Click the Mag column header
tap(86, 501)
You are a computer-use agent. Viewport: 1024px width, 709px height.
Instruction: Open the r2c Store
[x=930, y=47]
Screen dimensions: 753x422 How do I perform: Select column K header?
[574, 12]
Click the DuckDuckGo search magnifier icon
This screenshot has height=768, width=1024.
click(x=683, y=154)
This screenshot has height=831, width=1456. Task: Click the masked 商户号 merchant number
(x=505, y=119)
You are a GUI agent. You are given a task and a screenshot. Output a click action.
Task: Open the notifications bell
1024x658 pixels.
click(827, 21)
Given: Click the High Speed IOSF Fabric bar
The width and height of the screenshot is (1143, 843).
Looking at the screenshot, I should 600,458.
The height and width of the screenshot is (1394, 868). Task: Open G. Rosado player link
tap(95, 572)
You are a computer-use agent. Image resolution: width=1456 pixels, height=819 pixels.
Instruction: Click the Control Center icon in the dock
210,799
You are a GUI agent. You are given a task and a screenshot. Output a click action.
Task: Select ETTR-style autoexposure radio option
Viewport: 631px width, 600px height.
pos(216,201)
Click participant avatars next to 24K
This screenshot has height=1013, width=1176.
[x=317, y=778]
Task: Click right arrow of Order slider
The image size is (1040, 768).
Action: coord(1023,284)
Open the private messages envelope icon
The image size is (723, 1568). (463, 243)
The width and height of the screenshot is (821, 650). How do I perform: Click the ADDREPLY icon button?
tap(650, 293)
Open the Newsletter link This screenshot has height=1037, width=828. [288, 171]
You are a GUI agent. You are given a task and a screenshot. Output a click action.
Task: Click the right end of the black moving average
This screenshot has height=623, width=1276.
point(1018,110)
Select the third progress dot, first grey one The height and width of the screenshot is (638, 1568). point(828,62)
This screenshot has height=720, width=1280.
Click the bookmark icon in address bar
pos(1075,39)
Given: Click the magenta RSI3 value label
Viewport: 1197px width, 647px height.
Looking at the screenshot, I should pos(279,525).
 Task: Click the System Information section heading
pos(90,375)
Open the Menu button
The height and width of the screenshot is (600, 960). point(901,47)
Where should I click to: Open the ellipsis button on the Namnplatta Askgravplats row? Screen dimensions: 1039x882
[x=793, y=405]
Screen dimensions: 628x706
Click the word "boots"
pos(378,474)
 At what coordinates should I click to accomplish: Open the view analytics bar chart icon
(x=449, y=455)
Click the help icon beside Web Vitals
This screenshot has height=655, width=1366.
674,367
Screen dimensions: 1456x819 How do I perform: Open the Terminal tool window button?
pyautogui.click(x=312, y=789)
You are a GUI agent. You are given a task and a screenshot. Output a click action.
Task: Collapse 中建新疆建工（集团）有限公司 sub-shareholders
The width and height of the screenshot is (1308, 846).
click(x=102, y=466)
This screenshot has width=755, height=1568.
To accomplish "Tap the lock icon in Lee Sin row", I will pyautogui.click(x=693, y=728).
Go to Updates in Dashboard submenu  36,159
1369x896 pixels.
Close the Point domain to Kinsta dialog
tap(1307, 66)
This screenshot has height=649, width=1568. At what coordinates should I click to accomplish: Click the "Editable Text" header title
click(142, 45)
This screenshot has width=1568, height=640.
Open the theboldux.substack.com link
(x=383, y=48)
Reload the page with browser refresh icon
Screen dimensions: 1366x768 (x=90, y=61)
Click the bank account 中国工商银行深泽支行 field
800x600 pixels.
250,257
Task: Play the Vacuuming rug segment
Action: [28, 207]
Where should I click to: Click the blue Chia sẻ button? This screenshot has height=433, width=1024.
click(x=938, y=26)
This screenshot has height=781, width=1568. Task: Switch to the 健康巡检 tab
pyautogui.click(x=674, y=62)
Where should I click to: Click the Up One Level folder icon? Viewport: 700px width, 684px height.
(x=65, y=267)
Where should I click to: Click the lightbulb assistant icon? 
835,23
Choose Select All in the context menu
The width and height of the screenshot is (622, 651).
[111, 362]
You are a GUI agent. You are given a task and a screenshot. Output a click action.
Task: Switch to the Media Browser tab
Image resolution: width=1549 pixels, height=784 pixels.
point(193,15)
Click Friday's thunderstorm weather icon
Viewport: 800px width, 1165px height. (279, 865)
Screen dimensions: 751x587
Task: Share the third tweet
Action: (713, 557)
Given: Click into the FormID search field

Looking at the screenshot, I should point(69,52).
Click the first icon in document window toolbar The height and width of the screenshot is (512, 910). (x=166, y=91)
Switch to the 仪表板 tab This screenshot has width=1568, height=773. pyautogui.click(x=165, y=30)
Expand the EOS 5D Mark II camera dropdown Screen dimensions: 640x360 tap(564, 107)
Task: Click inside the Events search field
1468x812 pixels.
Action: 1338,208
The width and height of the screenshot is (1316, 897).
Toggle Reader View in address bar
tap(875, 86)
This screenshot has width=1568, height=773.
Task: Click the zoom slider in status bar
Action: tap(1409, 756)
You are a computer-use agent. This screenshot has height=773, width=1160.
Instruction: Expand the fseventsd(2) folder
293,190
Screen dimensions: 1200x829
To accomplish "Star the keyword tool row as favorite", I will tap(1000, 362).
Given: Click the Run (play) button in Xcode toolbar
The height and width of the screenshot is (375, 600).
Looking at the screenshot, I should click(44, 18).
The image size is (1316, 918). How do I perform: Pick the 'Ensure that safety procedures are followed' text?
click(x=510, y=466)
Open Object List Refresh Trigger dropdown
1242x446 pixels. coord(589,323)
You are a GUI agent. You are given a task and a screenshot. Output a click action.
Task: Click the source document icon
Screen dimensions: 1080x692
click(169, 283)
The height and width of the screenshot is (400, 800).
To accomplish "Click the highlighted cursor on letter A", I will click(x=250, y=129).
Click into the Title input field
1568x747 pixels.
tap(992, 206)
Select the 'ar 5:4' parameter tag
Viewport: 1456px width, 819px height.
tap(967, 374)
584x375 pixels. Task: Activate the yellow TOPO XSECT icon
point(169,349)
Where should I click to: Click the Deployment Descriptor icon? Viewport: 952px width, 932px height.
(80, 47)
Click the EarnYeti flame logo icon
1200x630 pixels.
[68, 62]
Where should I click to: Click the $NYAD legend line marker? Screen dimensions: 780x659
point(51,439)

========

▸ Enunciado de la tarea: Reproduce sin ningún cambio todas las líneas de los registros anteriores, de la primera a la última.

▸ Respuesta de la tarea:
Click the Mag column header
tap(86, 501)
You are a computer-use agent. Viewport: 1024px width, 709px height.
Instruction: Open the r2c Store
[x=930, y=47]
Screen dimensions: 753x422 How do I perform: Select column K header?
[574, 12]
Click the DuckDuckGo search magnifier icon
This screenshot has height=768, width=1024.
click(x=683, y=154)
This screenshot has height=831, width=1456. Task: Click the masked 商户号 merchant number
(x=505, y=119)
You are a GUI agent. You are given a task and a screenshot. Output a click action.
Task: Open the notifications bell
1024x658 pixels.
click(827, 21)
Given: Click the High Speed IOSF Fabric bar
The width and height of the screenshot is (1143, 843).
Looking at the screenshot, I should 600,458.
The height and width of the screenshot is (1394, 868). Task: Open G. Rosado player link
tap(95, 572)
You are a computer-use agent. Image resolution: width=1456 pixels, height=819 pixels.
Instruction: Click the Control Center icon in the dock
210,799
You are a GUI agent. You are given a task and a screenshot. Output a click action.
Task: Select ETTR-style autoexposure radio option
Viewport: 631px width, 600px height.
pos(216,201)
Click participant avatars next to 24K
This screenshot has height=1013, width=1176.
[x=317, y=778]
Task: Click right arrow of Order slider
The image size is (1040, 768).
Action: coord(1023,284)
Open the private messages envelope icon
The image size is (723, 1568). (463, 243)
The width and height of the screenshot is (821, 650). How do I perform: Click the ADDREPLY icon button?
tap(650, 293)
Open the Newsletter link This screenshot has height=1037, width=828. [288, 171]
You are a GUI agent. You are given a task and a screenshot. Output a click action.
Task: Click the right end of the black moving average
This screenshot has height=623, width=1276.
point(1018,110)
Select the third progress dot, first grey one The height and width of the screenshot is (638, 1568). point(828,62)
This screenshot has height=720, width=1280.
Click the bookmark icon in address bar
pos(1075,39)
Given: Click the magenta RSI3 value label
Viewport: 1197px width, 647px height.
Looking at the screenshot, I should pos(279,525).
 Task: Click the System Information section heading
pos(90,375)
Open the Menu button
The height and width of the screenshot is (600, 960). point(901,47)
Where should I click to: Open the ellipsis button on the Namnplatta Askgravplats row? Screen dimensions: 1039x882
[x=793, y=405]
Screen dimensions: 628x706
Click the word "boots"
pos(378,474)
 At what coordinates should I click to accomplish: Open the view analytics bar chart icon
(x=449, y=455)
Click the help icon beside Web Vitals
This screenshot has height=655, width=1366.
674,367
Screen dimensions: 1456x819 How do I perform: Open the Terminal tool window button?
pyautogui.click(x=312, y=789)
You are a GUI agent. You are given a task and a screenshot. Output a click action.
Task: Collapse 中建新疆建工（集团）有限公司 sub-shareholders
The width and height of the screenshot is (1308, 846).
click(x=102, y=466)
This screenshot has width=755, height=1568.
To accomplish "Tap the lock icon in Lee Sin row", I will pyautogui.click(x=693, y=728).
Go to Updates in Dashboard submenu  36,159
1369x896 pixels.
Close the Point domain to Kinsta dialog
tap(1307, 66)
This screenshot has height=649, width=1568. At what coordinates should I click to accomplish: Click the "Editable Text" header title
click(142, 45)
This screenshot has width=1568, height=640.
Open the theboldux.substack.com link
(x=383, y=48)
Reload the page with browser refresh icon
Screen dimensions: 1366x768 (x=90, y=61)
Click the bank account 中国工商银行深泽支行 field
800x600 pixels.
250,257
Task: Play the Vacuuming rug segment
Action: [28, 207]
Where should I click to: Click the blue Chia sẻ button? This screenshot has height=433, width=1024.
click(x=938, y=26)
This screenshot has height=781, width=1568. Task: Switch to the 健康巡检 tab
pyautogui.click(x=674, y=62)
Where should I click to: Click the Up One Level folder icon? Viewport: 700px width, 684px height.
(x=65, y=267)
Where should I click to: Click the lightbulb assistant icon? 
835,23
Choose Select All in the context menu
The width and height of the screenshot is (622, 651).
[111, 362]
You are a GUI agent. You are given a task and a screenshot. Output a click action.
Task: Switch to the Media Browser tab
Image resolution: width=1549 pixels, height=784 pixels.
point(193,15)
Click Friday's thunderstorm weather icon
Viewport: 800px width, 1165px height. (279, 865)
Screen dimensions: 751x587
Task: Share the third tweet
Action: (713, 557)
Given: Click into the FormID search field

Looking at the screenshot, I should point(69,52).
Click the first icon in document window toolbar The height and width of the screenshot is (512, 910). (x=166, y=91)
Switch to the 仪表板 tab This screenshot has width=1568, height=773. pyautogui.click(x=165, y=30)
Expand the EOS 5D Mark II camera dropdown Screen dimensions: 640x360 tap(564, 107)
Task: Click inside the Events search field
1468x812 pixels.
Action: 1338,208
The width and height of the screenshot is (1316, 897).
Toggle Reader View in address bar
tap(875, 86)
This screenshot has width=1568, height=773.
Task: Click the zoom slider in status bar
Action: tap(1409, 756)
You are a computer-use agent. This screenshot has height=773, width=1160.
Instruction: Expand the fseventsd(2) folder
293,190
Screen dimensions: 1200x829
To accomplish "Star the keyword tool row as favorite", I will tap(1000, 362).
Given: Click the Run (play) button in Xcode toolbar
The height and width of the screenshot is (375, 600).
Looking at the screenshot, I should click(44, 18).
The image size is (1316, 918). How do I perform: Pick the 'Ensure that safety procedures are followed' text?
click(x=510, y=466)
Open Object List Refresh Trigger dropdown
1242x446 pixels. coord(589,323)
You are a GUI agent. You are given a task and a screenshot. Output a click action.
Task: Click the source document icon
Screen dimensions: 1080x692
click(169, 283)
The height and width of the screenshot is (400, 800).
To accomplish "Click the highlighted cursor on letter A", I will click(x=250, y=129).
Click into the Title input field
1568x747 pixels.
tap(992, 206)
Select the 'ar 5:4' parameter tag
Viewport: 1456px width, 819px height.
tap(967, 374)
584x375 pixels. Task: Activate the yellow TOPO XSECT icon
point(169,349)
Where should I click to: Click the Deployment Descriptor icon? Viewport: 952px width, 932px height.
(80, 47)
Click the EarnYeti flame logo icon
1200x630 pixels.
[68, 62]
Where should I click to: Click the $NYAD legend line marker? Screen dimensions: 780x659
point(51,439)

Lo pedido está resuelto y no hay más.